Tout bascule en février 1990 lorsque le nouveau président De Klerk libère Mandela et permet à l’ANC et au Parti communiste de fonctionner légalement. Mandela met alors tout son poids pour accélérer les négociations, quitte à faire de grands compromis, surtout sur la question de la propriété et du contrôle de l’économie. À l’intérieur du PC, Chris Hani, en phase avec les interrogations évoquées plus haut, veut maintenir l’appareil armé et clandestin, mais il perd cette bataille[19]. La tentative de réanimer le mouvement de masse avec de grandes manifestations réussit plus ou moins, la population étant relativement dans une position attentiste.

Slovo devient par ailleurs le bras droit de Mandela pour dénouer le blocage des négociations. Il promet que dans le cadre d’élections démocratiques, le gouvernement (vraisemblablement dominé par l’ANC) ne procèderait pas à une « purge » de l’appareil d’État et respecterait les règles d’une constitution de nature libérale. Cela implique le respect des « droits de propriété » et l’impossibilité pour un gouvernement démocratique d’exproprier les descendants des colons européens qui s’étaient emparés des territoires par la force.

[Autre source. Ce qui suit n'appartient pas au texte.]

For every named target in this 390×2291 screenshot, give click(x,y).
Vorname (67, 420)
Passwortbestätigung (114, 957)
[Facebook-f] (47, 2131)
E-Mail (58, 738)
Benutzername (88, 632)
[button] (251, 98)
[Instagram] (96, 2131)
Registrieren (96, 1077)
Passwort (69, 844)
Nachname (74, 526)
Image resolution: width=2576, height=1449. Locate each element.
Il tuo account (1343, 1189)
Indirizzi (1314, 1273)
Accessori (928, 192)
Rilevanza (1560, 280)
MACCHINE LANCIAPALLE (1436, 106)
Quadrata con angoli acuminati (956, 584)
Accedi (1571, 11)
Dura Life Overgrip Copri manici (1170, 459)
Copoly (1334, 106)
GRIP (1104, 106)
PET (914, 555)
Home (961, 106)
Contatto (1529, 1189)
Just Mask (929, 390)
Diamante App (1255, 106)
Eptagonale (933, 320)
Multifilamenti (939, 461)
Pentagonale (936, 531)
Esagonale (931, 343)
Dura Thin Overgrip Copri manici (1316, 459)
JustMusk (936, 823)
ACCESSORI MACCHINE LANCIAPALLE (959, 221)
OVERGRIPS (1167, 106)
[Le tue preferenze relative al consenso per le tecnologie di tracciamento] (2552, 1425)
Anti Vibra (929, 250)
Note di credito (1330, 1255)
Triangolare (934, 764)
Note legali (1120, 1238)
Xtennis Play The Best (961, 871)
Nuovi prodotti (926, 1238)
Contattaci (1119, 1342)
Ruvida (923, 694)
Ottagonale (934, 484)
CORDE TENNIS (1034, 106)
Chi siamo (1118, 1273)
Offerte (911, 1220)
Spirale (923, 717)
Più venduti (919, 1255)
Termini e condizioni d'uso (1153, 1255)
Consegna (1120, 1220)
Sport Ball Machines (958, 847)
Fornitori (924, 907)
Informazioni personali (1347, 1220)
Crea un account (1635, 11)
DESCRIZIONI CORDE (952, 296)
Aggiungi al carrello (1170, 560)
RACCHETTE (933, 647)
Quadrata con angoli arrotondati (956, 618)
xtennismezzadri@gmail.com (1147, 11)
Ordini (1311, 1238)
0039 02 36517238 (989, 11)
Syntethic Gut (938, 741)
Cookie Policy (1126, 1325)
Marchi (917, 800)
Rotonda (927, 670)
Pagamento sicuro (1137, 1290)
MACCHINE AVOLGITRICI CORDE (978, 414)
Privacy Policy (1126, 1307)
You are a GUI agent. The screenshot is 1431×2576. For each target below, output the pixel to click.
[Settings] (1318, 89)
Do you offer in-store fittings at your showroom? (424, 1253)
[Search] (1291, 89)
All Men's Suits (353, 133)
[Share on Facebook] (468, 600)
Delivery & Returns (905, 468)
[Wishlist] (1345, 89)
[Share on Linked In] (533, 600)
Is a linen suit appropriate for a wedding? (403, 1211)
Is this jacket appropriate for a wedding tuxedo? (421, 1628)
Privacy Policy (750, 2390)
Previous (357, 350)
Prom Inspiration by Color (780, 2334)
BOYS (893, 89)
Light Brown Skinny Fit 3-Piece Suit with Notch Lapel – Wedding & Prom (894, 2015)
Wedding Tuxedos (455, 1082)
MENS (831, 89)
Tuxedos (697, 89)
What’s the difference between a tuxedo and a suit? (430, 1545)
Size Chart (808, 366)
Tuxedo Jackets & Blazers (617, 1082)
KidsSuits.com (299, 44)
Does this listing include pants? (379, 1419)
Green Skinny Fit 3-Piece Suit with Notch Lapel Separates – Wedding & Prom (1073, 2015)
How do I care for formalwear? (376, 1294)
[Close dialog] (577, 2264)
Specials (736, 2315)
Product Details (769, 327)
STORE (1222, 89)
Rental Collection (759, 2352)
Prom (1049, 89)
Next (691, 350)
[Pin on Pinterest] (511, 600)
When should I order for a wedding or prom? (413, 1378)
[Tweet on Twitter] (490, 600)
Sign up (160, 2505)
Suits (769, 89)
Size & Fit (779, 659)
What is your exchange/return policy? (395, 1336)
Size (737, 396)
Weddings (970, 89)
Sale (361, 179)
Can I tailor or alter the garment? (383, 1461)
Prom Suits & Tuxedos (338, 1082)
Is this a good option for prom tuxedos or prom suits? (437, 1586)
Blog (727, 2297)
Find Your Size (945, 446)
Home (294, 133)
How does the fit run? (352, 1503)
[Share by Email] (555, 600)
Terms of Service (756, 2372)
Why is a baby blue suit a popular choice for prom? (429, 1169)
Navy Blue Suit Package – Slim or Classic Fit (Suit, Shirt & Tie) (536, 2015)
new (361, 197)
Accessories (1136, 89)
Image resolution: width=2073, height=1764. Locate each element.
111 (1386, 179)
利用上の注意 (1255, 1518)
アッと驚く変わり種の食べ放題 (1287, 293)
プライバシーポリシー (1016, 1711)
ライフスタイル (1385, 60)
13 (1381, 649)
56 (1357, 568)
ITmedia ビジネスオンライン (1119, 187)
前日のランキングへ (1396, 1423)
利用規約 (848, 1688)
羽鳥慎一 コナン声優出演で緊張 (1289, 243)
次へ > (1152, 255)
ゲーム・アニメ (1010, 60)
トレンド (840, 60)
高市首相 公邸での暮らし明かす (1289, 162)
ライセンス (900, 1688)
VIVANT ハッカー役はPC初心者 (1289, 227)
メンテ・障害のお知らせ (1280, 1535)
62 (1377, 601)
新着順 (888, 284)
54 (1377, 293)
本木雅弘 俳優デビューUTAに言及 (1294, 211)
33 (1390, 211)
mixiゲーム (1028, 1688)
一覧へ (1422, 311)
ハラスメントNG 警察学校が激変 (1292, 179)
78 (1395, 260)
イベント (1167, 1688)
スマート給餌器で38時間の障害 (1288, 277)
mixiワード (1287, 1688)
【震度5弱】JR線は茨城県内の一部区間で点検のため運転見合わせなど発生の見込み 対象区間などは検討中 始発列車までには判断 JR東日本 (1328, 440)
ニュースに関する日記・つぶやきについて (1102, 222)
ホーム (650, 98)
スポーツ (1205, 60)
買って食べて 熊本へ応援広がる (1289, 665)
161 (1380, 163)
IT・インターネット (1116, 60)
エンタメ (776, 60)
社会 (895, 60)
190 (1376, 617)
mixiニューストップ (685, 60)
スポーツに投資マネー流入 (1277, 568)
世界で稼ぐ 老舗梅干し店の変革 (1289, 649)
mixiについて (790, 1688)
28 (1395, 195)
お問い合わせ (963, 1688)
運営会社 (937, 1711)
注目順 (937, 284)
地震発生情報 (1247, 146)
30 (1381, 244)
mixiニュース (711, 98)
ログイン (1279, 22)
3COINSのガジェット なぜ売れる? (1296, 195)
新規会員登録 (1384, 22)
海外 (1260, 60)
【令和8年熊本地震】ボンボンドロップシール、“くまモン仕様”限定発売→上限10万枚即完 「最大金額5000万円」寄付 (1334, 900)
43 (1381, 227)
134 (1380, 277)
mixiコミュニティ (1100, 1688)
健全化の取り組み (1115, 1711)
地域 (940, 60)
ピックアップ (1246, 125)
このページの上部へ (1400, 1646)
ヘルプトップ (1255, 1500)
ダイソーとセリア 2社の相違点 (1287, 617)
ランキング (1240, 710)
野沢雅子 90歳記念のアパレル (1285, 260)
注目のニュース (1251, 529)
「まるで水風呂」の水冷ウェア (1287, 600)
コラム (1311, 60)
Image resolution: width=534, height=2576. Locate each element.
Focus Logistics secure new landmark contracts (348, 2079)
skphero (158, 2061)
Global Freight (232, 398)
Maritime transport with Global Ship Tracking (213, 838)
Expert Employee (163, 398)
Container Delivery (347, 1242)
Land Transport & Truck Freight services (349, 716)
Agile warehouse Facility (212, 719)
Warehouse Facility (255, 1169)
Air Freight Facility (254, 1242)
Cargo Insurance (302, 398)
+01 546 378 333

Le paradoxe est que tout en reculant sur ses positions politiques, le PC connaît un essor fulgurant. Le lancement public du Parti attire 45 000 personnes lors d’un immense rassemblement à Soweto. Avec l’afflux de militants syndicaux et de groupes affiliés à l’UDF, le Parti compte désormais plus de 25 000 membres inscrits. L’alliance entre le PC et l’ANC est parallèlement formalisée et avec l’adhésion de la centrale syndicale COSATU, devient tripartite. Joe Slovo reste le président du Parti tout en cédant les rênes à Chris Hani[20].

Les contradictions de la gouvernementalité

En 1994, l’ANC est élue avec une forte majorité. Plusieurs communistes deviennent ministres, dont Slovo lui-même. Les communistes peuvent se réjouir d’avoir établi, avec leurs alliés de la COSATU, une plateforme électorale de gauche, à travers un vaste programme de reconstruction et de développement (le RDP). Ce n’est pas un programme socialiste, mais il propose des réformes en profondeur, y compris sur le plan économique, où la croissance doit être soutenue par de forts investissements publics dans le logement, l’éducation et la santé[21].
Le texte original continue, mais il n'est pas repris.